··· MATERIAL SUPPLIED ···

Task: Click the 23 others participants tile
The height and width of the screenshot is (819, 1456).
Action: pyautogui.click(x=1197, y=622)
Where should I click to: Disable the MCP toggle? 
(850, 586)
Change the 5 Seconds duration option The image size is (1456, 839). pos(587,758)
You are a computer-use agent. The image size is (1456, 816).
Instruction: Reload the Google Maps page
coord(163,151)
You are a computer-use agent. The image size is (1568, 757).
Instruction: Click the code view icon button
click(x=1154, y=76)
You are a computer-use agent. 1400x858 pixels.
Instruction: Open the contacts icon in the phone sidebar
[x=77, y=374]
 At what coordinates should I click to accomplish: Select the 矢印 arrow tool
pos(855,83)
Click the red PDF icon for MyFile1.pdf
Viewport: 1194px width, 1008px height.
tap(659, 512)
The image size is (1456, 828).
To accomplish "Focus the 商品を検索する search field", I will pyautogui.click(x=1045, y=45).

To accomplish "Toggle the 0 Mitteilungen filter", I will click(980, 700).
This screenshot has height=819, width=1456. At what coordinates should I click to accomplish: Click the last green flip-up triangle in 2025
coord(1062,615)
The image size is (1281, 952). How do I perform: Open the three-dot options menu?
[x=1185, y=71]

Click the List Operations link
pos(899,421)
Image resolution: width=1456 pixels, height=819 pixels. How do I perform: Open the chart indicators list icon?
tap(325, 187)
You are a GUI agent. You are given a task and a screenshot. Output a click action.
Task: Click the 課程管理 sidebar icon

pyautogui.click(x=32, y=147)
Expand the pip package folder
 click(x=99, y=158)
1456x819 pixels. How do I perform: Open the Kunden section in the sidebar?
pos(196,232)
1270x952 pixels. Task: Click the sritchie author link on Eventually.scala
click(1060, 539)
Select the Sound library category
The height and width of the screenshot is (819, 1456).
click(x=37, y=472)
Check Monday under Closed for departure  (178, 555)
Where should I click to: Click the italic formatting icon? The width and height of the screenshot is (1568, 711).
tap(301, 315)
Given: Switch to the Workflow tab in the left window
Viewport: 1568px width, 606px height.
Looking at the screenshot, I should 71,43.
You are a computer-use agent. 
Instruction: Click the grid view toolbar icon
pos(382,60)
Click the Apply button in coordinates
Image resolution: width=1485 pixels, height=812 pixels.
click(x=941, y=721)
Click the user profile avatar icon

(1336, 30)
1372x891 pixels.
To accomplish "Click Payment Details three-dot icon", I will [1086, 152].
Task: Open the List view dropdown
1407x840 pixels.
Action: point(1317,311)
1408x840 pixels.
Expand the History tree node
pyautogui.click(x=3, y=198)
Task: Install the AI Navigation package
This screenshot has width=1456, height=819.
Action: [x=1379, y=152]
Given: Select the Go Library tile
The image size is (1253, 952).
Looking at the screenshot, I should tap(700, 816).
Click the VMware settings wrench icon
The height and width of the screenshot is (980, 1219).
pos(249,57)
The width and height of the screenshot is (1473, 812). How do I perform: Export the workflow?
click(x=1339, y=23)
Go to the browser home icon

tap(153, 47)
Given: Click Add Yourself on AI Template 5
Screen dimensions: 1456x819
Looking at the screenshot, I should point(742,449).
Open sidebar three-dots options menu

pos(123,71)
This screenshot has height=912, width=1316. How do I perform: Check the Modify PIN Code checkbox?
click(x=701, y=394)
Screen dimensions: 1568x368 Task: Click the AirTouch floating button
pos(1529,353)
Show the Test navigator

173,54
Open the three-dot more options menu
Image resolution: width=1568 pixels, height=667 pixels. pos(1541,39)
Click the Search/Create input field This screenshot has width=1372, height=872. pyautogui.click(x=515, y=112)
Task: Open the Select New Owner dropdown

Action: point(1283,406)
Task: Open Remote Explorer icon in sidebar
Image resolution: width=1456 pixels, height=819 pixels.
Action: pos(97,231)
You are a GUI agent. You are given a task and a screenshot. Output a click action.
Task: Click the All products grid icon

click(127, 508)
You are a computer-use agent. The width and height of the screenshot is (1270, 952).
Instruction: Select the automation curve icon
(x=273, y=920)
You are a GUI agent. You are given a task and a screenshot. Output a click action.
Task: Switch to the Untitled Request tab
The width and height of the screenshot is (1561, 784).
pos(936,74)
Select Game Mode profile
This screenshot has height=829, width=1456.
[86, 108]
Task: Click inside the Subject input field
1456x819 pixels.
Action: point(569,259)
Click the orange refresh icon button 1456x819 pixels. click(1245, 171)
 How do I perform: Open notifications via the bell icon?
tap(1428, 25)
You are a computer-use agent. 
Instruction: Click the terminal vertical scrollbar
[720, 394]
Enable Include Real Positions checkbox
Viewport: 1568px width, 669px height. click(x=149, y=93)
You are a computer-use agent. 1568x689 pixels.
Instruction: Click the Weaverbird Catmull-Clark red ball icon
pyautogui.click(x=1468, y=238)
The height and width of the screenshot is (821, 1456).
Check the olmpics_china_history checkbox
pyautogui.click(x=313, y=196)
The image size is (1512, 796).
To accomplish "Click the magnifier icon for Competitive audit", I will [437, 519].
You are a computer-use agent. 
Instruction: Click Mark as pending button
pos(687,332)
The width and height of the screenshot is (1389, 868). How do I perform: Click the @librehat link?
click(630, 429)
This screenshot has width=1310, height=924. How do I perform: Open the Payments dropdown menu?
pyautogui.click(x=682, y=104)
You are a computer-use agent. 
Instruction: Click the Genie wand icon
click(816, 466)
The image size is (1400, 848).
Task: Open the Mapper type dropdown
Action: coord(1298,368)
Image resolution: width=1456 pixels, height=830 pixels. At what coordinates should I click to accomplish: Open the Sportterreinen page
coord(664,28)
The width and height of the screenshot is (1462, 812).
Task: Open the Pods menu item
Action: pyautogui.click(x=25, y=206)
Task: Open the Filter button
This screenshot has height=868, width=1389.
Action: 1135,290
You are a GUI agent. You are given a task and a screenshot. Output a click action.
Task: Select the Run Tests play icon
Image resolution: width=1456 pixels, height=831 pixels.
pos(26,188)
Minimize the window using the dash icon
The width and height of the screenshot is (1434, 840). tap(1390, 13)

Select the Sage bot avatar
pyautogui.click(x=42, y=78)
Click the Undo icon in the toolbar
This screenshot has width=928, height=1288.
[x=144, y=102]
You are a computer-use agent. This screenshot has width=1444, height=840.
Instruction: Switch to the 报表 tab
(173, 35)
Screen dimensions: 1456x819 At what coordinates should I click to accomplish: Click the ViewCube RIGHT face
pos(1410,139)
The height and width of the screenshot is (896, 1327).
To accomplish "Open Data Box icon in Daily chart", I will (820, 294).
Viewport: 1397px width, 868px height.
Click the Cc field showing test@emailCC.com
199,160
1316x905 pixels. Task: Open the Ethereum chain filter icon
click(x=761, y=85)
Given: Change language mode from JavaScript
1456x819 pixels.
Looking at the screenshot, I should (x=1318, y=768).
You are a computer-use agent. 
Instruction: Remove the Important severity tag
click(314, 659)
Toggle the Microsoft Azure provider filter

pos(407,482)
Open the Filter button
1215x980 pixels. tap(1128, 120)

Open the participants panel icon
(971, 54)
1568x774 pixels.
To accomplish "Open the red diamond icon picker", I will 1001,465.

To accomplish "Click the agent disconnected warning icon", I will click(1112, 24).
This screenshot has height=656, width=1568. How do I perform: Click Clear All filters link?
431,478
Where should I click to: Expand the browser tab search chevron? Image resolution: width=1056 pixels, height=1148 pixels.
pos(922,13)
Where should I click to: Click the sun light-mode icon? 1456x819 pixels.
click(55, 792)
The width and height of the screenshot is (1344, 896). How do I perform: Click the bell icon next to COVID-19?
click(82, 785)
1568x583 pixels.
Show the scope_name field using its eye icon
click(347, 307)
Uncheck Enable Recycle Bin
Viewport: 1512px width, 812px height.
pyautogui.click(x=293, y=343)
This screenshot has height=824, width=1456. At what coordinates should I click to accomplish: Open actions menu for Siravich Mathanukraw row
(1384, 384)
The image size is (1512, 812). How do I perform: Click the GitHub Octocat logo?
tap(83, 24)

···

WHAT THE EXERCISE ASKS —
The lines needed are those in the data above that hold the string "input"; copy each of them.

RESPONSE AREA —
Click the Search/Create input field This screenshot has width=1372, height=872. pyautogui.click(x=515, y=112)
Task: Click inside the Subject input field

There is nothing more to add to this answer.